Crystal structures of the free and ligand-bound FK1-FK2 domain segment of FKBP52 reveal a flexible inter-domain hinge.

The human Hsp90 co-chaperone FKBP52 belongs to the family of FK506-binding proteins, which act as peptidyl-prolyl isomerases. FKBP52 specifically enhances the signaling of steroid hormone receptors, modulates ion channels and regulates neuronal outgrowth dynamics. In turn, small-molecule ligands of FKBP52 have been suggested as potential neurotrophic or anti-prostate cancer agents. The usefulness of available ligands is however limited by a lack of selectivity. The immunophilin FKBP52 is composed of three domains, an FK506-binding domain with peptidyl-prolyl isomerase activity, an FKBP-like domain of unknown function and a TPR-clamp domain, which recognizes the C-terminal peptide of Hsp90 with high affinity.
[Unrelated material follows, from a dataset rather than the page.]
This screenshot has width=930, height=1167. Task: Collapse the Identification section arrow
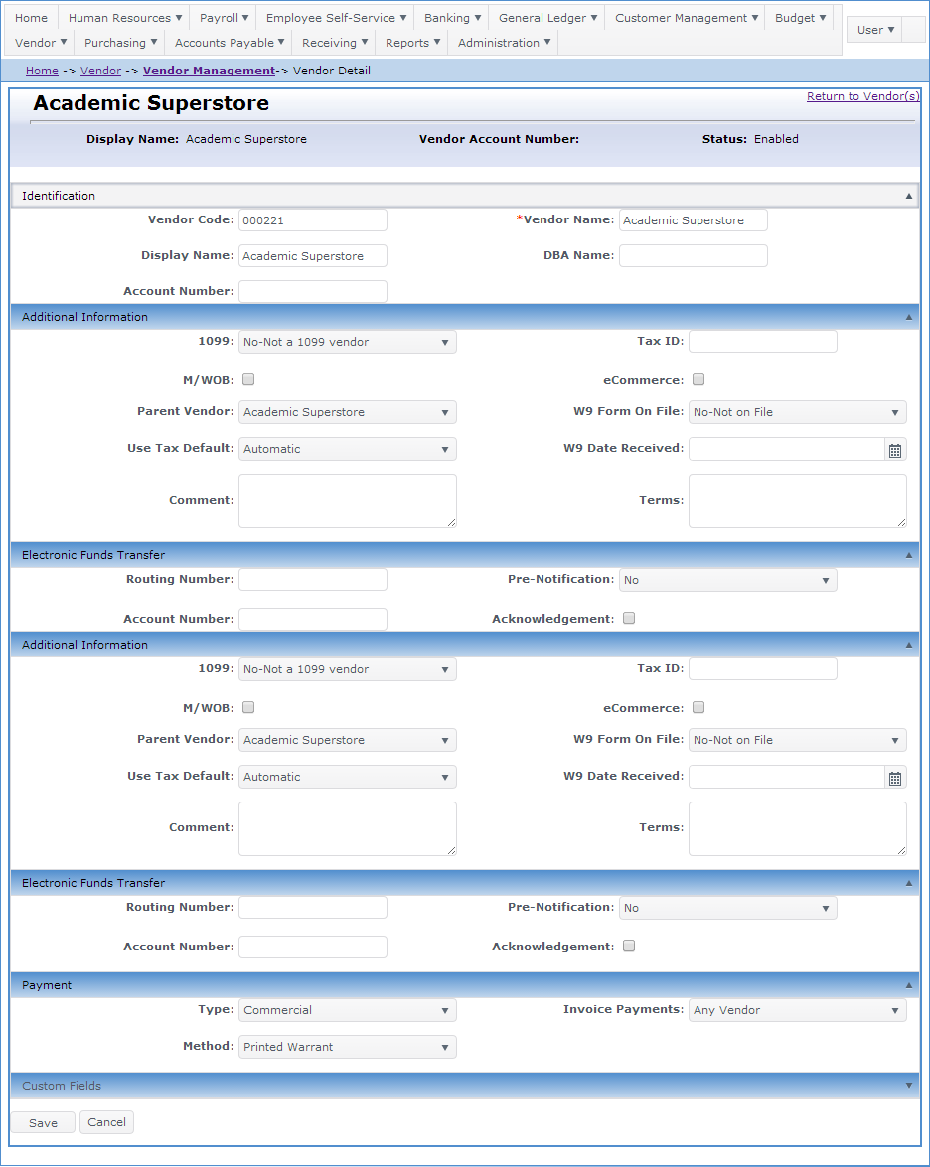click(x=908, y=196)
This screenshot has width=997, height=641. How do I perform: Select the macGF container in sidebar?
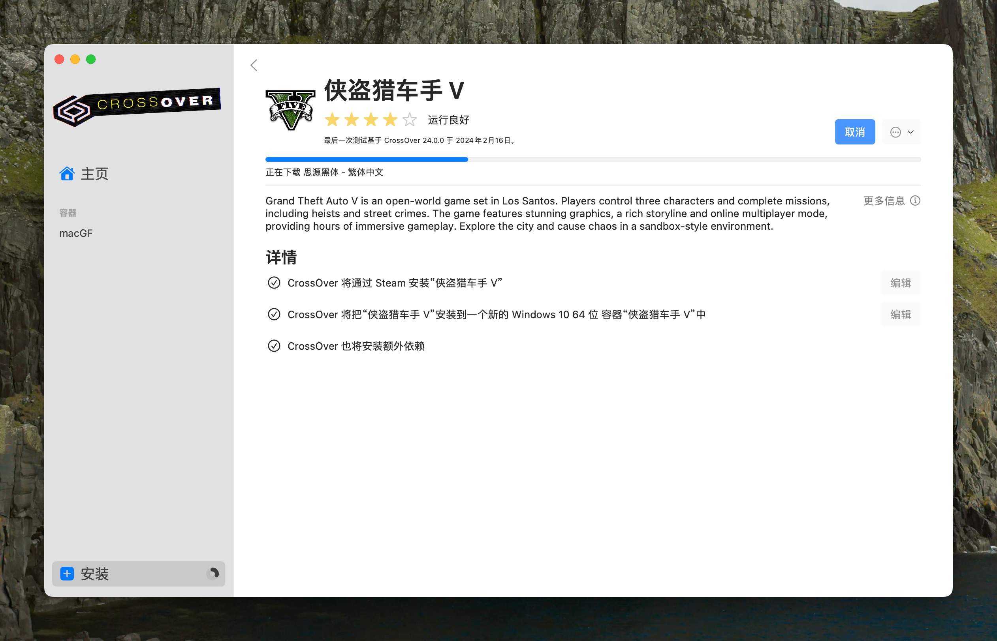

The herein reported crystal structures of FKBP52 reveal that the short linker connecting the FK506-binding domain and the FKBP-like domain acts as a flexible hinge. This enhanced flexibility and its modulation by phosphorylation might explain some of the functional antagonism between the closely related homologs FKBP51 and FKBP52. We further present two co-crystal structures of FKBP52 in complex with the prototypic ligand FK506 and a synthetic analog thereof. These structures revealed the molecular interactions in great detail, which enabled in-depth comparison with the corresponding complexes of the other cytosolic FKBPs, FKBP51 and FKBP12. The observed subtle differences provide crucial insights for the rational design of ligands with improved selectivity for FKBP52.